Despite the fact that the two of us had drifted apart since high school, we occasionally would check in with one another. Niceties, really. She would ask me about writing, and I would ask her about the pictures she’d take. And that was it, really.

But when I think about Hillary, I think about the word authenticity. Because no one I know seemed to live their life with as much passionate authenticity as she did. She was a loving mother and a true artist. She captured pure emotion in her work. When she wrote, she quoted Modest Mouse and Allen Ginsberg liberally. She believed in a greater collective consciousness and revolution.
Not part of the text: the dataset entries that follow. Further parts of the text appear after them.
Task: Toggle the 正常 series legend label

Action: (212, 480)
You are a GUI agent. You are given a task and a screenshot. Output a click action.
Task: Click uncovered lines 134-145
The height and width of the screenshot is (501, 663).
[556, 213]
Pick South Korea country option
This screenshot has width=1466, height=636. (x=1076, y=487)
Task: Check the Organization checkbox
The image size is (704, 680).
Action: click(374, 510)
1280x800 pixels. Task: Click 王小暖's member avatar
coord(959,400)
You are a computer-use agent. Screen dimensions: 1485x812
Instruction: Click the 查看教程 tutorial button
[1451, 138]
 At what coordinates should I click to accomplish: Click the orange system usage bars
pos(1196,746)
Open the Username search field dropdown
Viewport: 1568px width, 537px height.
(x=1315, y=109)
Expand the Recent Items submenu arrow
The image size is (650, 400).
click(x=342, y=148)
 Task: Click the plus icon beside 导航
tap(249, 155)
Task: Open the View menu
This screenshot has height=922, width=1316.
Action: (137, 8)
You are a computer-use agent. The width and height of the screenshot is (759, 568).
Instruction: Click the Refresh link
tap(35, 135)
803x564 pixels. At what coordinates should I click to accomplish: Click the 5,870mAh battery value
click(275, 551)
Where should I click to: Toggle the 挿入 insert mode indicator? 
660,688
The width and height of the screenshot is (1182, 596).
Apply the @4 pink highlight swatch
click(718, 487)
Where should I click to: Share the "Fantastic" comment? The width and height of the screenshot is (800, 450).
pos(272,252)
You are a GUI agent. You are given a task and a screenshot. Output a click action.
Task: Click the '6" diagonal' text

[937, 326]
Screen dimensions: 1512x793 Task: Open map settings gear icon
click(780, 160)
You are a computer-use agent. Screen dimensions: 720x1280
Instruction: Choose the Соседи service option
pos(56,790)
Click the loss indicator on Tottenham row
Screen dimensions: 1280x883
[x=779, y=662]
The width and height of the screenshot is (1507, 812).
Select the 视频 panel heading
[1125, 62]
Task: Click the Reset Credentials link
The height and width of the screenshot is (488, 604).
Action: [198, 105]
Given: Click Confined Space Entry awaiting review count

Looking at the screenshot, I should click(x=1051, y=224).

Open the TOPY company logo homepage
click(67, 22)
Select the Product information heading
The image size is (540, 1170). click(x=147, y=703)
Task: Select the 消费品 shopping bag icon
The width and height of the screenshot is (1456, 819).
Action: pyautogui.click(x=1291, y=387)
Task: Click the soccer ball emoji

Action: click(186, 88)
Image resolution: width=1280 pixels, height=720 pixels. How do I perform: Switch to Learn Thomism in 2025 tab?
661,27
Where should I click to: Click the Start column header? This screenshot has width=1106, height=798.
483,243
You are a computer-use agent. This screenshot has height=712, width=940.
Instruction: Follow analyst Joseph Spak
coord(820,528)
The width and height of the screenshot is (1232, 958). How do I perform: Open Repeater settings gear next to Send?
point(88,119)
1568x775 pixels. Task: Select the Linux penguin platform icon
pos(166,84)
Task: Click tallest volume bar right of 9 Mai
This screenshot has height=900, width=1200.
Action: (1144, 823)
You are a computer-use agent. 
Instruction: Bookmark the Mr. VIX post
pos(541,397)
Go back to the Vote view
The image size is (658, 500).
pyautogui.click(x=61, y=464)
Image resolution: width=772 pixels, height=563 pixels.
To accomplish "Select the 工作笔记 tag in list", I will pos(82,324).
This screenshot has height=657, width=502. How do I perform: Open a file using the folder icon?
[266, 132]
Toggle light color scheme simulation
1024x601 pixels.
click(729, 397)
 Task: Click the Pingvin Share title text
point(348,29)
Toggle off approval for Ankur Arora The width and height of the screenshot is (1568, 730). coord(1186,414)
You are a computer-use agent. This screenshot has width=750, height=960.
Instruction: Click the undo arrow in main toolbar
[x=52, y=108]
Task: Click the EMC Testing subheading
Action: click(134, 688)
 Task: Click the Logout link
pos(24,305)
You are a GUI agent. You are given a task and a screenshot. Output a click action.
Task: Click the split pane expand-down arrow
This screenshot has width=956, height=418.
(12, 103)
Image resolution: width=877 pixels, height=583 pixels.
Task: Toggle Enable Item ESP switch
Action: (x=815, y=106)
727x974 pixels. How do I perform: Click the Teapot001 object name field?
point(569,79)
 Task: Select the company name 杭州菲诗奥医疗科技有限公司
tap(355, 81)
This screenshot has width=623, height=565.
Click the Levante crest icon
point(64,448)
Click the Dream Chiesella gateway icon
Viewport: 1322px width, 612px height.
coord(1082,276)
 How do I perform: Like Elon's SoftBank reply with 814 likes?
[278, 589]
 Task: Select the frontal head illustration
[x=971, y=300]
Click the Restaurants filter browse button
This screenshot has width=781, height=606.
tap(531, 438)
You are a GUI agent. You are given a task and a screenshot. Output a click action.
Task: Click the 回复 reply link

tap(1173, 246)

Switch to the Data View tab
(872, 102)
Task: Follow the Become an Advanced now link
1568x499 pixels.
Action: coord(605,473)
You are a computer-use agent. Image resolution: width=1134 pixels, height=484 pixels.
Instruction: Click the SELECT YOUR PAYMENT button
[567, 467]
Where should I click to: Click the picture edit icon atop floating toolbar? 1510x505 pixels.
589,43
She believed in an utter lack of bullshitting, to put it plainly.

We talked about collaborating once, about a decade ago. I was home for spring break and broken-hearted, and we texted one another about coming up with a project: her pictures, my words. But it never came together. By the time I actually set foot in Knox County, I was too chickenshit to actually return her messages. And for what reason? Who knows.

More than a couple of my friends modeled for Hillary at various times over the years. She was always looking for subjects to practice her craft. She took my friends’ engagement photos. Other times, she would take her subjects to deserted and broken down parts of Knox County and do her work, of which she was a master.

My favorite part of her body of work, however, is her self-portraiture. In these photos, beyond the exposure and the nudity and the transgression of it, there’s also a raw intensity. There is a look in this woman’s face that clearly says I have seen some shit and come through on the other side.

Photo by Hillary Gregory

Later photos display some of these same hallmarks; the careful poses, orchestrated to fit within arbitrary standards of obscenity or lack thereof, but there’s some fun there, too. An open umbrella, held beneath a sunny sky. Smiles. Playfulness. Curiosity. Joy.

Photo by Hillary Gregory

My friend Carrie talked today about some photos Hillary had taken a few years ago that she had modeled for, and how there’s a kind of truth that shows through in them: that even as Carrie occupied the space and shifted her body in poses, the level of discomfort was obvious. Our former hometown was no longer her home. She was there temporarily. She had moved on. And Hillary had been the one to capture that.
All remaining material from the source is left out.